On Fri, Jul 3, 2020 at 2:10 PM Linus Torvalds
<torvalds@...ux-foundation.org> wrote:
>
> On Fri, Jul 3, 2020 at 2:02 PM Al Viro <viro@...iv.linux.org.uk> wrote:
> >
> > Actually, for more serious problem consider arch/x86/lib/copy_user_64.S
>
> What? No.
>
> > In case of an unhandled fault on attempt to read an (unaligned) word,
> > the damn thing falls back to this:
> > SYM_CODE_START_LOCAL(.Lcopy_user_handle_tail)
> >         movl %edx,%ecx
> > 1:      rep movsb
> > 2:      mov %ecx,%eax
> >         ASM_CLAC
> >         ret
> >
> >         _ASM_EXTABLE_UA(1b, 2b)
> > SYM_CODE_END(.Lcopy_user_handle_tail)
>
> In the case of "we did an unaligned word at the end of a page, we took
> a fault, and now we have to start all over", the _least_ of our
> problems is that part of "starting over" would now imply doing a
> "stac" again.
>
> Yeah, the "stac" instruction isn't hugely fast, and serializes the
> pipeline, so it's a nasty 20 cycles or something.
>
> But for chissake, this
>  (a) happens approximately never
>  (b) is after a fault that took a thousand cycles
>
> so the trivial thing to do is to just say "yeah, you need to add the
> STAC when your optimistic thing failed and you have to fall back to
> the byte-at-a-time tail case".
>
> It's particularly trivial since objtool would statically find all
> these places, since it would warn about the ASM_CLAC without a STAC
> (that's assuming Josh's patch, of course).
>

I still feel like the ex_handler-automatically-does-CLAC thing is an
optimization that isn't worth it.  Once we pull our heads out of the
giant pile of macros and inlined functions, we're talking about
changing:

stac
1: mov something, somewhere
2: clac
... exception table entry pointing to 2 ...

### Provided records
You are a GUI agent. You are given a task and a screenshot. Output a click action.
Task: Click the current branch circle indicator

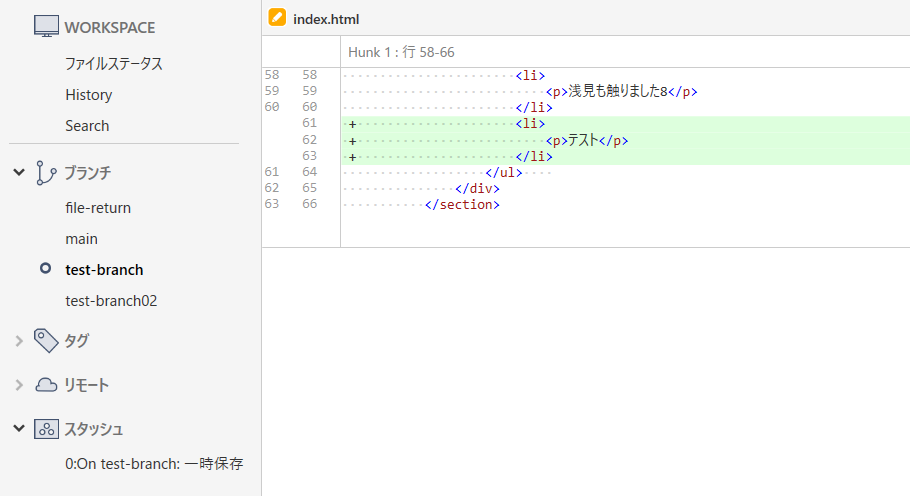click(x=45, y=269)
---
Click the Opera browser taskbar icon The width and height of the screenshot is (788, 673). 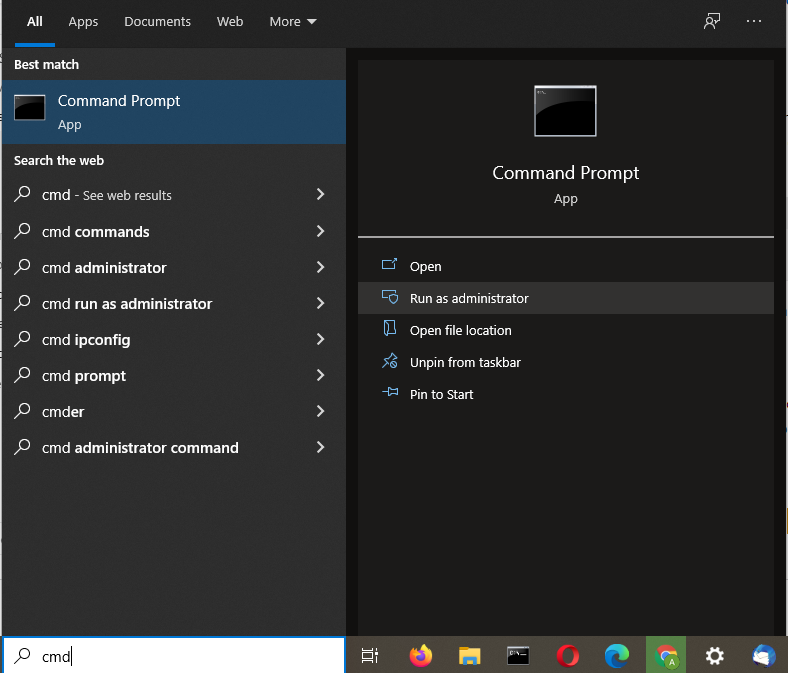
---
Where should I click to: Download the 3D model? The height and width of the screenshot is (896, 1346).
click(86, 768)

### To do
• A. List every person named in the mailing-list excerpt.
• B. From the mailing-list excerpt, copy the stretch from "I still feel" through "pointing to 2 ...".
You won't need the records.

### Answer list
• A. Linus Torvalds, Al Viro, Josh

• B.
I still feel like the ex_handler-automatically-does-CLAC thing is an
optimization that isn't worth it.  Once we pull our heads out of the
giant pile of macros and inlined functions, we're talking about
changing:

stac
1: mov something, somewhere
2: clac
... exception table entry pointing to 2 ...